Philips, the programmer from Bloomsburg, organized a 55-seat charter van stopping in Harrisburg and York en route to Washington. He started a pro-Trump website, Trumparoo (named for a stuffed kangaroo he sells that looks like the president).

There was a time when he thought a fighting kangaroo would be a fun mascot for the election.

“But people aren’t really in the stuffed-animal spirit anymore,” Philips said. Philips had voted only once in a presidential election before Trump. He now feels as if he has a family of Trump supporters that extends nationwide.

“We’ll just find other ways to fight,” Philips said. “Get other people elected, try to help more patriotic Republicans get elected as opposed to the Mitch McConnells and the Chris Christies. ... It seems like there’s going to be a whole other movement that will overtake the Republican Party as being the Trump party.”

That GOP divide will also be on display Wednesday as eight of Pennsylvania’s nine Republican House members have said they will object to the state’s electors, effectively moving to invalidate millions of votes.

Val Biancaniello, a respiratory therapist from Delaware County who plans to rally in Washington, said she’s mainly focused on pushing state lawmakers to change election rules. Republican leaders in Harrisburg have said election reform will be a priority this year.

But on Jan. 20, when Biden is inaugurated, Biancaniello said, she’ll consider him her president. “I will hardly agree with his policies for certain, but if he can strive for a more prosperous and peaceful America, that’s the hope,” she said.

Kulback, the GOP chair from Cambria County in Southwestern Pennsylvania, said she’d be making the trip with about 100 people on two buses. Trump supporters in nearby Bedford, Somerset, and Blair Counties have also chartered two buses a piece, she said. “It was ridiculous, the assaults that the president went through since 2016,” Kulback said. “And I think what we’re seeing now is just a lot of pent-up frustration because of that.”
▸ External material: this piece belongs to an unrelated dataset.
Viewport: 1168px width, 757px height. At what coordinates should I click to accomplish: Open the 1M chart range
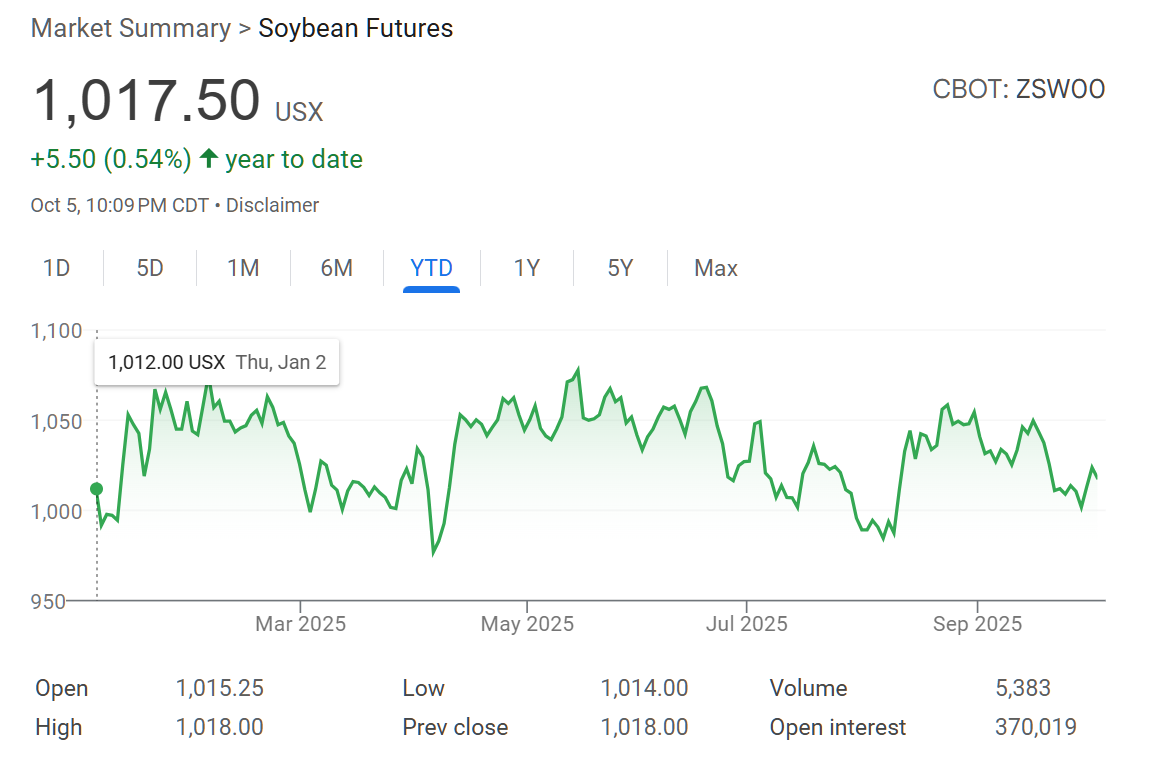click(x=243, y=268)
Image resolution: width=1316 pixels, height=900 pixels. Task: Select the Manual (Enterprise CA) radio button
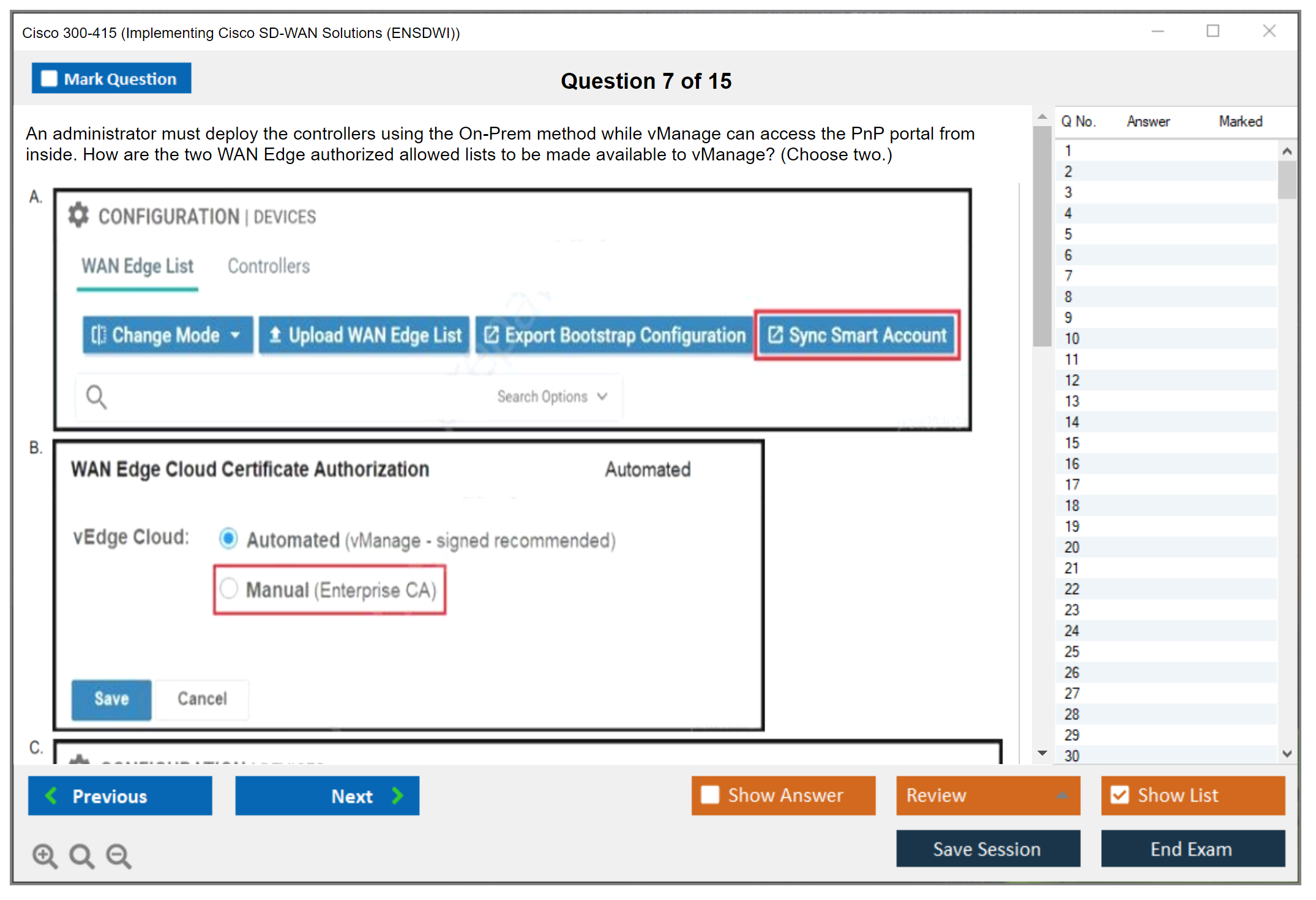[x=229, y=588]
She said that going forward, Republican voters are clamoring for elected officials to tighten voting laws. “I hope all of our elected officials look at everything that went wrong with this election, and really step up to the plate to fix it,” Kulback said. “And that means, buttoning down the mail-in ballots, validating who’s voting.”

» READ MORE: Everybody wants to change Pennsylvania election law, but mistrust is high

Democrats are confident there’s little chance of Wednesday changing anything, though they are perturbed by the historic challenge to a free and fair election.

“Electoral votes will be received, there will be some very unfortunate speeches made, and it will be another step toward us moving this country back to sanity,” said State Sen. Sharif Street, who is vice chair of the state Democratic Party.

But some Trump voters are holding out hope — and watching Vice President Mike Pence, who as president of the Senate presides over the joint session of Congress. The Constitution prescribes him a ceremonial role of counting the Electoral College votes, despite Trump’s false claim Tuesday that Pence has the power to reject electors.

Kim Smetanka, 41, of Uniontown, in Fayette County, started organizing a trip a couple of days ago. As word spread on social media, she decided to book a second bus to meet demand. Some people who live in Ohio and West Virginia are driving to her town in Southwestern Pennsylvania to meet up, she said, because all the buses in their hometowns were full.

“Our president, No. 1, he called for us to be there,” said Smetanka, who owns a pizza business with her husband. “I expect for this election to be overturned. I expect for Mike Pence to do what he can do, according to the Constitution. And I expect for a celebration on the ride home.”